NERSC First to Reach Decade-Long Goal of Seamless Shutdown, Restart on Massively Parallel Processing System
October 21, 1997
BERKELEY, CA - The National Energy Research Scientific Computing Center (NERSC) today announced a milestone in high-performance computing: successfully stopping and restarting a number of scientific computing jobs on a CRAY T3E supercomputer without any data processing loss or discontinuity.
Called "checkpointing," the stop/restart procedure achieved twice in one week at NERSC is believed to be the first time such a procedure has been accomplished on a massively parallel processing (MPP) supercomputer. Checkpointing has been a major goal in the MPP community since the first parallel machine was plugged in 10 years ago. C. William McCurdy, head of the Computing Sciences organization at Ernest Orlando Lawrence Berkeley National Laboratory, called NERSC's checkpointing milestone "a remarkable achievement."
Checkpointing maximizes system availability for users and minimizes wasted compute cycles because no recomputation is necessary after restarting. The process brings all of the programs running on the computer to the same stage (or checkpoint) and stops them, records all the information, transfers that information out of the machine, then puts information back in and gets it all running again with no loss of processing time or data. Recovery of the unfinished applications resumes from the interrupt point.
While this feature has been available on Cray's vector systems for more than 12 years, the company made it available on the T3E system in 1997. Checkpointing on MPP systems is significantly more difficult because of the complexity of synchronizing up to 2,000 processors.
Although being able to stop and restart a computer system without data loss is important for any system, the value is much greater as the size of the system increases. For example, without checkpointing, when a single-processor system runs 12 hours of computing work, is interrupted and cannot be restarted, it loses 12 hours of work. On the other hand, when a 2,000-processor system runs 12 hours and cannot be restarted it loses 24,000 hours of computing work.
"As far as I know, no other MPP system vendor is planning to have system-wide checkpoint/restart features without having to reprogram applications," said Bill Kramer, deputy director of NERSC. "Therefore, this is really a momentous step for those of us in the high-performance computing community."
Successful checkpointing will allow the NERSC staff to suspend system work with minimal disruption and downtime for the hundreds of T3E users around the country, making NERSC an even more valuable computational science resource.
"This signifies a major milestone in Cray's and NERSC's commitment to provide robust, reliable MPP computing cycles to DOE's unclassified energy research community," said Michael Declerck of the NERSC Systems Group.
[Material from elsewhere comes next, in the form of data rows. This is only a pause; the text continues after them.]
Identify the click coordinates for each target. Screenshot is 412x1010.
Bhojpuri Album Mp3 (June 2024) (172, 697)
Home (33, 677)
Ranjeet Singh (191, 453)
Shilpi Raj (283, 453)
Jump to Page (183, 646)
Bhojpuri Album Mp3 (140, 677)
Declerck is the computer scientist charged with putting the CRAY T3E-900 through its month-long acceptance tests. The machine was delivered in mid-July. "We think this is the first practical demonstration of checkpointing in a working, MPP production environment. This functionality allows NERSC to minimize disruption to scientific computing and provides the center with the capability to run large and extremely long-running jobs."
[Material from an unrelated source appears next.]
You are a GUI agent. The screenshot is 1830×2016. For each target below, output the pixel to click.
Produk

In addition to allowing "transparent" maintenance and upgrades, the checkpointing software tool will allow NERSC to efficiently move jobs between processors or make larger pools of processors available for bigger jobs. The center will be able to efficiently manage the transition from running large workloads with many different applications to dedicating the system to one single, complex problem that spans the full 512-processor system.
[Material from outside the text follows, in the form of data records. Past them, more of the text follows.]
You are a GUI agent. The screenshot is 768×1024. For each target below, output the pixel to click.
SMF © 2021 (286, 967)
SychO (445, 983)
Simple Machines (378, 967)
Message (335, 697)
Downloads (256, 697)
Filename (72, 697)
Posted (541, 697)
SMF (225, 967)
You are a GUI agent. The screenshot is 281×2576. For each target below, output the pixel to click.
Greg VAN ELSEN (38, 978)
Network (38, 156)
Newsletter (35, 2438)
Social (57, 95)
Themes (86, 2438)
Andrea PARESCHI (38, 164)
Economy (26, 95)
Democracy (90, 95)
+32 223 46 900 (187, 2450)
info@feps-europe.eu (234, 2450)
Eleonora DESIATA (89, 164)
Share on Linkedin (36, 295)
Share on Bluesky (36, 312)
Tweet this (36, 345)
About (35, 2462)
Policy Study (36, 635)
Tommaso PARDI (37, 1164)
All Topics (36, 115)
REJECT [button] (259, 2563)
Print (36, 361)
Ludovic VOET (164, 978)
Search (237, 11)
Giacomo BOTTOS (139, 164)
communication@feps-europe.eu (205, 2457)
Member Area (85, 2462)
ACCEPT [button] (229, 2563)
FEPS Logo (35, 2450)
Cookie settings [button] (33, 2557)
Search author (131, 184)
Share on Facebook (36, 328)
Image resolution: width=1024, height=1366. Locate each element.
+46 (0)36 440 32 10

"MPP started as an experiment in a small niche of the scientific research computing environment," said Steve Reinhardt, CRAY T3E project director at Cray Research Inc. "This achievement with the CRAY T3E illustrates Cray's commitment to production-quality, highly scalable computing. This expands the applicability of MPP to a much wider range of industries and uses." The successful checkpointing was made possible by software developed by Cray Research Inc. in close collaboration with NERSC. The procedure was successfully demonstrated on both of NERSC's CRAY T3E supercomputers, the 512-processor and the 160-processor units. The checkpointing was performed once to allow scheduled maintenance and a second time to test advanced operating system features. The restarted jobs were running on clusters ranging from 16 to 256 processors.
"After we completed the downtimes, all of the user jobs on the machine were successfully restarted and the machines were put back on line," said James Craw, head of the NERSC Systems Group. "It's interesting that we achieved this major milestone and none of our users noticed--which was our objective."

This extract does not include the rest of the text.